# Disney Worlds Haunted Mansion



## SpectreTTM (Aug 22, 2005)

Hey guys,

Not sure there is a post for this but I just got back from Disney world last night.
All I can say is awesome upgrades to the Haunted Mansion. More extensive than the Pirate upgrades. and truthfully, I liked them better.

They changed the beginning of the ride and completely revamped the attic scene.


----------



## mymania (Jun 12, 2007)

Can't wait to be able to go again.....someday


----------



## beelce (Jul 21, 2007)

Thanks for the update Spectre....that's my fav also


----------



## GothicCandle (Mar 26, 2007)

i hate what they did to the pirates ride. ive not ridden it, but i've seen video of it, ugg a movie based on a ride based on a movie, oh the horror!

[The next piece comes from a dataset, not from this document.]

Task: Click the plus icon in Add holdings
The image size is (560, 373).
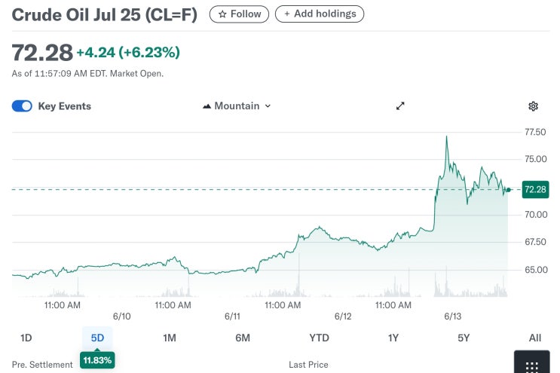Action: click(287, 14)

but im glad the haunted mansion is better.


----------



## HalloweenRick (Nov 25, 2005)

Actually, the coolest newest effect might be in The Pirates of the Carribean ride. When the boat takes the first corner, a projection of Davy Jones is projected onto a fog bank! Looks really cool!


----------



## SpectreTTM (Aug 22, 2005)

I saw that. I will admit that that was a cool effect. But there was way 
too much darkness this time around. I miss the Talking Skull at the top of the waterfall.
For some reason my wife and I both feel like they took some things out.
I am a real fan of Paul Frees. I also like Barbosa. I can understand Disney 
wanting to make the ride like the movies but I kinda liked the Ship scene the way it was.


----------



## Mobile Mayhem (Jul 4, 2007)

Ah, WDW, my favorite place! Have plans to go back Thanksgiving 2009. Can't wait to see the HM!!!!


----------



## skeletonowl (Aug 8, 2006)

i will probably never go on it as next time we go to Flordia we are going to Universal (which I actually like better)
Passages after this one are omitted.